Noting the rise of the “female anti-heroine” in The Hollywood Reporter, critic Robyn Bahr calls Dickinson an “anachronistic black comedy,” noting Steinfeld’s “audacious turn as an acidic and rebellious teenage Emily Dickinson.”
Writing for Vanity Fair, Laura Bradley calls Dickinson a genuine success for Apple, noting the savvy moments in the series that seem tailor-made for social media:
“The trailers for Dickinson did not hide its wackiness, especially next to the polished, market-tested appeal of fellow Apple shows The Morning Show and For All Mankind. But the tech giant’s biggest gamble may also be its biggest success — in an overwhelming field of new streaming shows, Dickinson is a genuine breakout success. It’s already been renewed for a second season, and quickly earned a nickname around the internet — ‘Sexy Dickinson.’ Its fans call themselves Dickheads. And as Business Insider recently reported, it was the only Apple show to make a list of the 10 most in-demand original streaming shows.”

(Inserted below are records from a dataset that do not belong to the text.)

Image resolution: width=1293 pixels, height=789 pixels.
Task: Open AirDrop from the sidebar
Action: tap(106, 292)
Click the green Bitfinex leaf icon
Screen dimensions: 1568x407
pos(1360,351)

“We wanted the camera to feel alive, with more energy than a typical period piece, which can be overly classical,” explains cinematographer Tim Orr to Valentina Valentini. “We didn’t want it to feel like you were just looking at a painting, but something younger, more vibrant, that a [younger] audience could relate to.
“We were trying to connect it not only emotionally, but also visually to a more tangible modern world. Some of that comes down to energetic camera movement, and then with lighting, it meant grounding it in a certain amount of realism, but still with a modern edge in terms of the actual physical look.” To read the full interview, click here.
Orr shot Dickinson on the Panavision Millennium DXL2 outfitted with a set of Primo 70 Series lenses with middle-range customization expressly designed to work with larger digital sensors, providing more consistency across the frame. “I’ve always been a fan of Primos,” Orr relates in an interview on the Light Iron blog:
“I knew we wanted a present-day look, but with solid performance in terms of color matching and flare characteristics. Primo 70s are reminiscent of the classic Primos in color, skin tones, and edge-to-edge sharpness. They keep the blacks solid, which worked well with our night scenes and flame sources. With the customization, even at the high resolution, I didn’t need to use much diffusion, and the skin tones look silky and beautiful.”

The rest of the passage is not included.